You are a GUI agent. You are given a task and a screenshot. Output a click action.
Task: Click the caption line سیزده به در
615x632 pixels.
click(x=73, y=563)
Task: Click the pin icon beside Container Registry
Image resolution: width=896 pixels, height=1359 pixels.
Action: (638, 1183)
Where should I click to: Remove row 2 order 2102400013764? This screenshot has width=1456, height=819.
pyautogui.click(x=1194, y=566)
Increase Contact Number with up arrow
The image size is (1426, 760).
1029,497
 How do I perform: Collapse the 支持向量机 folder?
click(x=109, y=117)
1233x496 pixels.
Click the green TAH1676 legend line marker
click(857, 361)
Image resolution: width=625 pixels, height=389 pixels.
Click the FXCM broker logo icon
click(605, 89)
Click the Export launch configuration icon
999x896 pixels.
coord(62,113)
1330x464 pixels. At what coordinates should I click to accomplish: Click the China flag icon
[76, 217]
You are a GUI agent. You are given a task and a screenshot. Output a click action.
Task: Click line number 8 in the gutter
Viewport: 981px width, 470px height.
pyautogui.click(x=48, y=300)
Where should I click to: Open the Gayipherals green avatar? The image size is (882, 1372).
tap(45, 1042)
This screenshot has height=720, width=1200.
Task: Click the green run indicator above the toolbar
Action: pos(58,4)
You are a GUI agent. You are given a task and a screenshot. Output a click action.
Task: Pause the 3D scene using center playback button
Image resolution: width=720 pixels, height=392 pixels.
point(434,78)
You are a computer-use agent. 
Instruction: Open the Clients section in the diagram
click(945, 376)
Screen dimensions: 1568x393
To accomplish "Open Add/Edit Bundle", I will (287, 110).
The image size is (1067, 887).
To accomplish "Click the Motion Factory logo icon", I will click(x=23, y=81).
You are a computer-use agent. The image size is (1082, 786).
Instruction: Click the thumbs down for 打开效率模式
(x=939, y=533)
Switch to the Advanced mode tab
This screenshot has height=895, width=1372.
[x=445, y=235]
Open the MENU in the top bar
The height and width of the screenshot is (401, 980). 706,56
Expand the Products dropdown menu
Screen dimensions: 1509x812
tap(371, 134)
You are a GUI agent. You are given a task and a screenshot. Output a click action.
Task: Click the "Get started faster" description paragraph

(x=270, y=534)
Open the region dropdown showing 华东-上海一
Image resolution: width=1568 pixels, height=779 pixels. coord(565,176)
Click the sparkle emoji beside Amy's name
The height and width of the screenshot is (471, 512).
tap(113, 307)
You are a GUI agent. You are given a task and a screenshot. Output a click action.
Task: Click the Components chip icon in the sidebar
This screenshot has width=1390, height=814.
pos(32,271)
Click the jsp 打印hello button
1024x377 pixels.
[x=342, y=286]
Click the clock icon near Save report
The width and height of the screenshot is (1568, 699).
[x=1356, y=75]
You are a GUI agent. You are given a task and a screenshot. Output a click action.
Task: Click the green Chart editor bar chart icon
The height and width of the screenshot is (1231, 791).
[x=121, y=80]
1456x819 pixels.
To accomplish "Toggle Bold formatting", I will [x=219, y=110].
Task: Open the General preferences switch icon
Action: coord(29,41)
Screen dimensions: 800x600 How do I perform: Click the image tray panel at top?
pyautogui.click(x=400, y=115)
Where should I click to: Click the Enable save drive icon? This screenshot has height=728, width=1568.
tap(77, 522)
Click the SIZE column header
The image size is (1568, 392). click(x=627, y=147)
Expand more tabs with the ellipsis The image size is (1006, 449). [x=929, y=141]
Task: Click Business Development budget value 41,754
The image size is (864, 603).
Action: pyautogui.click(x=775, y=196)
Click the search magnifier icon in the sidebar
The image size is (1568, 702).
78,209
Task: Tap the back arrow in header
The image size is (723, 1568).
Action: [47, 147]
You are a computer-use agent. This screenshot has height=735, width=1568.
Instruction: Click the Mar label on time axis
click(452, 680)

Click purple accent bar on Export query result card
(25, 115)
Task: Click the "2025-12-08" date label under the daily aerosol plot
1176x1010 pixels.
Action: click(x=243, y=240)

* * * * * * * * *

Problem to work on
Reproduce all of the entries above, substituting "GUI agent" with "screen agent" and leaving everything else untouched.

Task response
You are a screen agent. You are given a task and a screenshot. Output a click action.
Task: Click the caption line سیزده به در
615x632 pixels.
click(x=73, y=563)
Task: Click the pin icon beside Container Registry
Image resolution: width=896 pixels, height=1359 pixels.
Action: (638, 1183)
Where should I click to: Remove row 2 order 2102400013764? This screenshot has width=1456, height=819.
pyautogui.click(x=1194, y=566)
Increase Contact Number with up arrow
The image size is (1426, 760).
1029,497
 How do I perform: Collapse the 支持向量机 folder?
click(x=109, y=117)
1233x496 pixels.
Click the green TAH1676 legend line marker
click(857, 361)
Image resolution: width=625 pixels, height=389 pixels.
Click the FXCM broker logo icon
click(605, 89)
Click the Export launch configuration icon
999x896 pixels.
coord(62,113)
1330x464 pixels. At what coordinates should I click to accomplish: Click the China flag icon
[76, 217]
You are a screen agent. You are given a task and a screenshot. Output a click action.
Task: Click line number 8 in the gutter
Viewport: 981px width, 470px height.
pyautogui.click(x=48, y=300)
Where should I click to: Open the Gayipherals green avatar? The image size is (882, 1372).
tap(45, 1042)
This screenshot has height=720, width=1200.
Task: Click the green run indicator above the toolbar
Action: pos(58,4)
You are a screen agent. You are given a task and a screenshot. Output a click action.
Task: Pause the 3D scene using center playback button
Image resolution: width=720 pixels, height=392 pixels.
point(434,78)
You are a computer-use agent. 
Instruction: Open the Clients section in the diagram
click(945, 376)
Screen dimensions: 1568x393
To accomplish "Open Add/Edit Bundle", I will (287, 110).
The image size is (1067, 887).
To accomplish "Click the Motion Factory logo icon", I will click(x=23, y=81).
You are a computer-use agent. The image size is (1082, 786).
Instruction: Click the thumbs down for 打开效率模式
(x=939, y=533)
Switch to the Advanced mode tab
This screenshot has height=895, width=1372.
[x=445, y=235]
Open the MENU in the top bar
The height and width of the screenshot is (401, 980). 706,56
Expand the Products dropdown menu
Screen dimensions: 1509x812
tap(371, 134)
You are a screen agent. You are given a task and a screenshot. Output a click action.
Task: Click the "Get started faster" description paragraph

(x=270, y=534)
Open the region dropdown showing 华东-上海一
Image resolution: width=1568 pixels, height=779 pixels. coord(565,176)
Click the sparkle emoji beside Amy's name
The height and width of the screenshot is (471, 512).
tap(113, 307)
You are a screen agent. You are given a task and a screenshot. Output a click action.
Task: Click the Components chip icon in the sidebar
This screenshot has width=1390, height=814.
pos(32,271)
Click the jsp 打印hello button
1024x377 pixels.
[x=342, y=286]
Click the clock icon near Save report
The width and height of the screenshot is (1568, 699).
[x=1356, y=75]
You are a screen agent. You are given a task and a screenshot. Output a click action.
Task: Click the green Chart editor bar chart icon
The height and width of the screenshot is (1231, 791).
[x=121, y=80]
1456x819 pixels.
To accomplish "Toggle Bold formatting", I will [x=219, y=110].
Task: Open the General preferences switch icon
Action: coord(29,41)
Screen dimensions: 800x600 How do I perform: Click the image tray panel at top?
pyautogui.click(x=400, y=115)
Where should I click to: Click the Enable save drive icon? This screenshot has height=728, width=1568.
tap(77, 522)
Click the SIZE column header
The image size is (1568, 392). click(x=627, y=147)
Expand more tabs with the ellipsis The image size is (1006, 449). [x=929, y=141]
Task: Click Business Development budget value 41,754
The image size is (864, 603).
Action: pyautogui.click(x=775, y=196)
Click the search magnifier icon in the sidebar
The image size is (1568, 702).
78,209
Task: Tap the back arrow in header
The image size is (723, 1568).
Action: [47, 147]
You are a computer-use agent. This screenshot has height=735, width=1568.
Instruction: Click the Mar label on time axis
click(452, 680)

Click purple accent bar on Export query result card
(25, 115)
Task: Click the "2025-12-08" date label under the daily aerosol plot
1176x1010 pixels.
Action: click(x=243, y=240)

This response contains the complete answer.